Accuracy and impact of a point-of-care rapid influenza test in young children with respiratory illnesses

Abstract

Objective: To determine whether a point-of-care rapid influenza test impacts the diagnostic evaluation and treatment of children with acute respiratory illnesses.

Design: Randomized controlled trial.

Setting: Pediatric emergency department and acute care clinic of a children's hospital.

Participants: Children aged younger than 5 years with fever or acute respiratory symptoms during 2 influenza seasons (2002 through 2004).

Interventions: Surveillance days were randomized to performance or no performance of a point-of-care rapid influenza test. All children had a nasal and throat swab obtained for laboratory tests. The rapid test group had another nasal swab obtained for the QuickVue Influenza Test (Quidel Corp, San Diego, Calif), which was performed by nurses; results were shared immediately with treating physicians.

Main outcome measures: Rapid test results were compared with results of the viral culture or 2 polymerase chain reaction assays for influenza. Diagnostic test ordering and antibiotic prescribing were compared for the groups.

Results: Of 468 enrolled children, 306 were from the emergency department and 162 from the clinic.

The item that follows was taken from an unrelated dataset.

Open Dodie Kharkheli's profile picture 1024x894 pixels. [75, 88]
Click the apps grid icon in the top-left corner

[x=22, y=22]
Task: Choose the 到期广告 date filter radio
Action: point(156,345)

Overall, 88 children (19%) had influenza infection. Of 205 children in the rapid test group, 51 (25%) had influenza infection. The rapid influenza test was 82% sensitive and 99% specific. In the emergency department, fewer children in the rapid test group had diagnostic tests ordered than in the no rapid test group (39% vs 51%, P = .03). There was no difference in test ordering in the clinic or in antibiotic prescribing in either setting. The use of antivirals was low.

Conclusions: Point-of-care rapid influenza tests were sensitive and specific and were associated with less diagnostic testing in the emergency department.